A gorilla in the midst: how our brains deceive us

May 8, 2004

Science is beginning to understand mayhem and mishap in everyday life, Roger Highfield writes in London.

Look around, and you could be forgiven for believing that you can see a vivid and detailed picture of your surroundings.

Indeed, you may even think that your eyes never deceive you. Unfortunately, the same cannot be said for your brain.

Scientists have gathered some remarkable evidence that shows it is possible to see something without observing it, in research that sheds new light on traffic accidents that occur when a driver "looked but failed to see".

The amazing lack of attention we pay to our surroundings has been highlighted by researchers Daniel Simons of the University of Illinois and Daniel Levin of Vanderbilt University.

In one experiment, people who were walking across a college campus were asked by a stranger for directions. During the resulting chat, two men carrying a wooden door passed between the stranger and the subjects. After the door went by, the subjects were asked if they had noticed anything change.

Half of those tested failed to notice that, as the door passed by, the stranger had been substituted with a man who was of different height, of different build and who sounded different.
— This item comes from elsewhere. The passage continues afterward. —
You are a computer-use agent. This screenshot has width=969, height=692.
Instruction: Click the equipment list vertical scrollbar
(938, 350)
He was also wearing different clothes.

Although the subjects had talked to the stranger for 10 to 15 seconds before the swap, half of them did not detect that, after the passing of the door, they had ended up speaking to a different person. This phenomenon, called change blindness, highlights how we see much less than we think we do.

Dr Simons came up with another demonstration that has now become a classic, based on a videotape of a handful of people playing basketball. They played the tape to subjects and asked them to count the passes made by one of the teams. Around half failed to spot a woman dressed in a gorilla suit who walked slowly across the scene for nine seconds, even though the hairy interloper had passed between the players and stopped to face the camera and thump her chest.
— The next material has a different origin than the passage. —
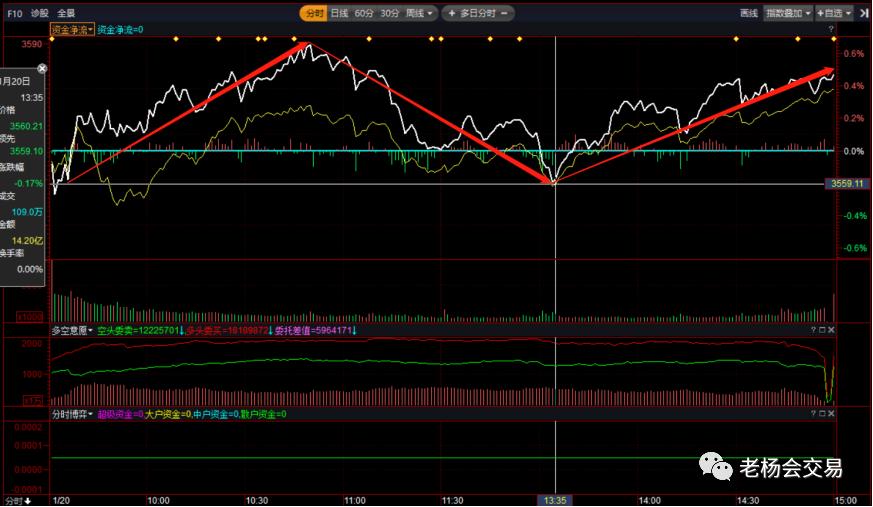
Task: Open the 诊股 stock diagnosis menu
Action: [x=39, y=13]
However, if people were simply asked to view the tape, they noticed the gorilla easily. The effect is so striking that some of them refused to accept they were looking at the same tape and thought that it was a different version of the video, one edited to include the ape.
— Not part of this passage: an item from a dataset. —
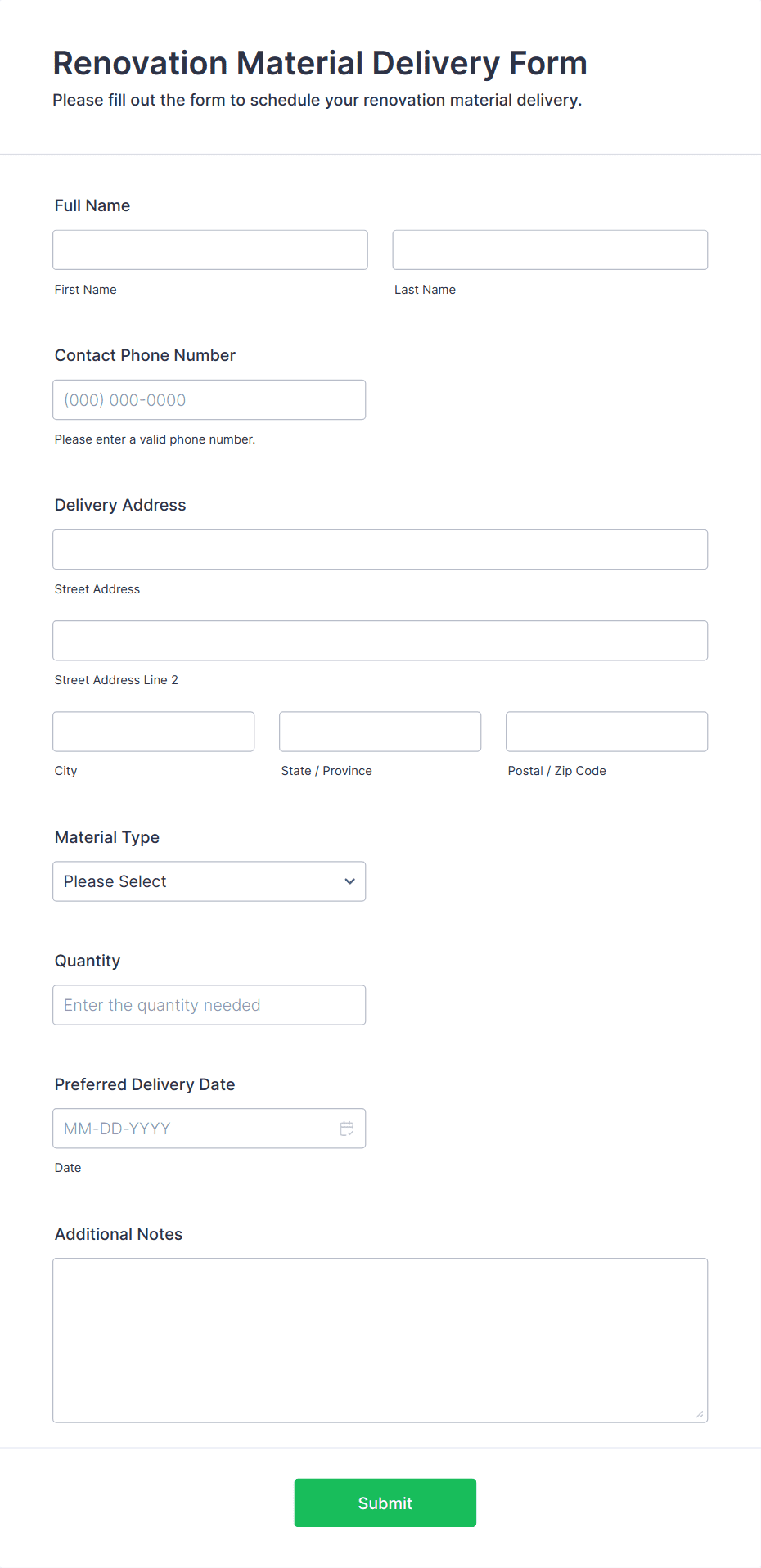Open the calendar picker icon
761x1568 pixels.
point(347,1129)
In the past few days, two teams have reported complementary studies that underline our limited capacity to hold a visual scene in short-term memory, such as a passing gorilla, revealing how our "visual scratch pad" is controlled by a region of the brain, about the size of a 20 cent coin, called the posterior parietal cortex, near the back of the head.

The studies were published in the journal Nature by Dr Edward Vogel and Dr Maro Machizawa of the University of Oregon. Subjects are good at recalling all of the objects in scenes containing four or fewer objects but frequently make mistakes describing displays containing a larger number of objects.

"Though we have the impression we are taking in a great deal of information from a visual scene, we are actually very poor at describing its contents in detail once it is gone from our sight," the researchers said.

In the case of the door experiment, it seems the limited visual short-term memory capacity of the subjects meant they did not retain enough details to spot that they were talking to a new person.

This memory limitation could contribute to traffic accidents because it "allows us to maintain and monitor information about the objects - other cars, bicyclists, pedestrians - in our immediate vicinity so we can avoid colliding with them", said Dr Vogel.

"It seems highly plausible that racing drivers have higher short-term memory capacity than normal drivers which would allow them to monitor more cars."

As far as our brains are concerned, the studies suggest the adage "out of sight, out of mind" may be true.